- **Provided passage**:
◇ ◇ ◇ ◇ ◇

- 2/26/2007
- Atlanta, GA
- staff
- Atlanta Journal-Constitution (ajc.com)
Slowly but surely, American kids have gotten the message that cigarette smoking is stinky, smelly and a hazard to your health.
Now, if only they would believe the same about cigars.
While cigarette consumption declined in the United States by 10 percent from 2000 to 2004, cigar consumption jumped 28 percent, according to a recent report published in the American Journal of Public Health.
Other studies have found that teens who smoke cigars are definitely behind some of that increase. For instance, a 2004 survey conducted in Cleveland found that 23 percent of the 4,409 teens polled preferred cigars, compared to 16 percent choosing cigarettes.
And the increase may not yet have peaked, said John Banzhaf, executive director of Action on Smoking and Health, a national legal action anti-smoking organization based in Washington, D.C.
“Many of the factors that began leading to the [cigar] increase are still present,” Banzhaf said. They include the perception that cigars look fashionable and the fact that high-profile politicians and others are seen smoking them regularly, he said.

◇ ◇ ◇ ◇ ◇

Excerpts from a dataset
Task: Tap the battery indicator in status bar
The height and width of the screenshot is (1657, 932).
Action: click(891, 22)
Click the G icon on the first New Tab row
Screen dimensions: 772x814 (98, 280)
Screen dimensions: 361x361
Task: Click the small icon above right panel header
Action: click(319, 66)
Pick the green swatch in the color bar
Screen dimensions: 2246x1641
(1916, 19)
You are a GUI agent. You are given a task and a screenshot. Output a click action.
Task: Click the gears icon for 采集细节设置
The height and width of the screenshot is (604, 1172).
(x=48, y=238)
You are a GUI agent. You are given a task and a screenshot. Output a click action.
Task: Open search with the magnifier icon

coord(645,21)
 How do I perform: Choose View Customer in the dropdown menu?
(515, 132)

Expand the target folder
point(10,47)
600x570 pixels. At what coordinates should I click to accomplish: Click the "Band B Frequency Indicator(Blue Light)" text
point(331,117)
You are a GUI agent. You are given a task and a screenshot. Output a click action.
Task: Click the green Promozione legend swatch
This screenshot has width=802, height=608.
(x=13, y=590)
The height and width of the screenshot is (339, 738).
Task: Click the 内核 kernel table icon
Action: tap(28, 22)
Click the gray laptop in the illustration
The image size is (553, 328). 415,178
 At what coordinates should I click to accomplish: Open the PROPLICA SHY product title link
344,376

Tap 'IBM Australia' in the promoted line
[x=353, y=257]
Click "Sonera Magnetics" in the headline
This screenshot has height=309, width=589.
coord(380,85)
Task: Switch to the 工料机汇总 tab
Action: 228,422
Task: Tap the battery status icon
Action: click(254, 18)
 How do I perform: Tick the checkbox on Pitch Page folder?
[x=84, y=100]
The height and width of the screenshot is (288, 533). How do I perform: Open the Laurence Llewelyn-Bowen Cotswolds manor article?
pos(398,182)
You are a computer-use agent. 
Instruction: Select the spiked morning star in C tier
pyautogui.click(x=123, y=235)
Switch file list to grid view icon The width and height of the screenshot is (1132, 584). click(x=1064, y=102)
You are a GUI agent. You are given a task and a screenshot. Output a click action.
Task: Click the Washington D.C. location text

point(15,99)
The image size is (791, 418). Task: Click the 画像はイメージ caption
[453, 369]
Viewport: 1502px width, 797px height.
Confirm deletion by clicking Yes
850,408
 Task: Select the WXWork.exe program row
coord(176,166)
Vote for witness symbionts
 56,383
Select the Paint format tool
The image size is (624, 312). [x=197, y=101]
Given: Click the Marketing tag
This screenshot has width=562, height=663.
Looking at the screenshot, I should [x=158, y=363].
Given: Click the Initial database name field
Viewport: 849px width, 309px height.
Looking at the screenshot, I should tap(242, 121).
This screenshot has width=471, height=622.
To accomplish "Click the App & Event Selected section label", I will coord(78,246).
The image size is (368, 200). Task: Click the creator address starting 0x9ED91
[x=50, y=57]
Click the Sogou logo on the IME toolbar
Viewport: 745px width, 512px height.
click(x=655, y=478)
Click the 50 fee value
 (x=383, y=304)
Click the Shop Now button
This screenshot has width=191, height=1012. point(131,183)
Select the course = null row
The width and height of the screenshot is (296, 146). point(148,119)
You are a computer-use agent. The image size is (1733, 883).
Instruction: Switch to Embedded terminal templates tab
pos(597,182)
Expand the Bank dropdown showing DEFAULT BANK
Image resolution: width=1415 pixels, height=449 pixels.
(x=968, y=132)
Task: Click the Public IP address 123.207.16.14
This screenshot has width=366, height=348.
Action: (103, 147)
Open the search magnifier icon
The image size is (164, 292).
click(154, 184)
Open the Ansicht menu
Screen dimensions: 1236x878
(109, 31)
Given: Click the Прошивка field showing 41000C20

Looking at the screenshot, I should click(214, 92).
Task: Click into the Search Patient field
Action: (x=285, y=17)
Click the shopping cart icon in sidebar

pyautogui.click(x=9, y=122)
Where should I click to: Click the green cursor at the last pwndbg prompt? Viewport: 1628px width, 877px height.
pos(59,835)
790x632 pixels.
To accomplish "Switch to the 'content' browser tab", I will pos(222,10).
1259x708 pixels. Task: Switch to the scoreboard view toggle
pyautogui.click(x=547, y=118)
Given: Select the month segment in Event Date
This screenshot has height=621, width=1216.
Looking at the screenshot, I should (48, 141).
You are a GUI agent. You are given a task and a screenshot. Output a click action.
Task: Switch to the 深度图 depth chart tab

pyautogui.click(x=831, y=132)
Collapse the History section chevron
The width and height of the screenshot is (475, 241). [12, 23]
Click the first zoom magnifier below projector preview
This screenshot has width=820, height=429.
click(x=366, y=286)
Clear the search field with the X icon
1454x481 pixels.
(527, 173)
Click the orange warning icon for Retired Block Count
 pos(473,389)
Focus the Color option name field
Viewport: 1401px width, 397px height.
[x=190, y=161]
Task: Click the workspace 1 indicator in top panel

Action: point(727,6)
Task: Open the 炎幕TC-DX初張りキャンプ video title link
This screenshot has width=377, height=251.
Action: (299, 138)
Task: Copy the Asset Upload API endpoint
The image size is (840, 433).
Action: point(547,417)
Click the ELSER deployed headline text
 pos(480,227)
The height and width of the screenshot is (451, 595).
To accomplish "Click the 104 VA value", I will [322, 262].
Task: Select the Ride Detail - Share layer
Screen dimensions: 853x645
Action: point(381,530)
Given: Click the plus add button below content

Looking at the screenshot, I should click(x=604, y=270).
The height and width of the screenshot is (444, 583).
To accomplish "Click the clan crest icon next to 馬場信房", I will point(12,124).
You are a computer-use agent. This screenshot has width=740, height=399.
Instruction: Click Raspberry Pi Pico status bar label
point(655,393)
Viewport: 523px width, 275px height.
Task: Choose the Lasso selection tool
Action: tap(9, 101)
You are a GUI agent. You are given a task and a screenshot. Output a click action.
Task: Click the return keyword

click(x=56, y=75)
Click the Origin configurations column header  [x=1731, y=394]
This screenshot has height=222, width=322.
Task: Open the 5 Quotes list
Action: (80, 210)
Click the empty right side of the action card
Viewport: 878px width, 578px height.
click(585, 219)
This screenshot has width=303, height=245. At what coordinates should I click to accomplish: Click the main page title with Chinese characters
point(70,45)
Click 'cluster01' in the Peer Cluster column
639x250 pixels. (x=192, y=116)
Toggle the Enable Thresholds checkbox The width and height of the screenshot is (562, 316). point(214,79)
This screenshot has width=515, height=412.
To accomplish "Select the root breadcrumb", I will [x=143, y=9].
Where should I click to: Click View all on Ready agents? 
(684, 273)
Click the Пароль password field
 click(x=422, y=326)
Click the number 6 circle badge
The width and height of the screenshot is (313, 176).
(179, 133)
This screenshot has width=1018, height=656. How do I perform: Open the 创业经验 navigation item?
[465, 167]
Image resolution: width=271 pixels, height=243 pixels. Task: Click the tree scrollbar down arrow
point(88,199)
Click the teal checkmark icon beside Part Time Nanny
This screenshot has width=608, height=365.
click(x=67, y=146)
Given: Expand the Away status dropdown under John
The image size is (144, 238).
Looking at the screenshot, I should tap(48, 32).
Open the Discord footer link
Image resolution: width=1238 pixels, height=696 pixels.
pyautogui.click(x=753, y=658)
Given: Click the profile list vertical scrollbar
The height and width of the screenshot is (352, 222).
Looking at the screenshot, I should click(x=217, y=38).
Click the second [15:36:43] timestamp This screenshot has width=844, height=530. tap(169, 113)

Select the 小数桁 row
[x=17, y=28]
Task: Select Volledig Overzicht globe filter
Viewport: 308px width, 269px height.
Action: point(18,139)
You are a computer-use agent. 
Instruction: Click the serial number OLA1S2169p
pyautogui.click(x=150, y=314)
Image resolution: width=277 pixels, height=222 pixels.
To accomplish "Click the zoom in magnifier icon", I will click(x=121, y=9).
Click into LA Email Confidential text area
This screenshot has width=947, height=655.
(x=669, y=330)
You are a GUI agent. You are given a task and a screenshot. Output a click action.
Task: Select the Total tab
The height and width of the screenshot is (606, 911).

◇ ◇ ◇ ◇ ◇

- **Exercise prompt**:
List every percentage figure given in the article on cigar smoking.

- **Answer area**:
10 percent, 28 percent, 23 percent, 16 percent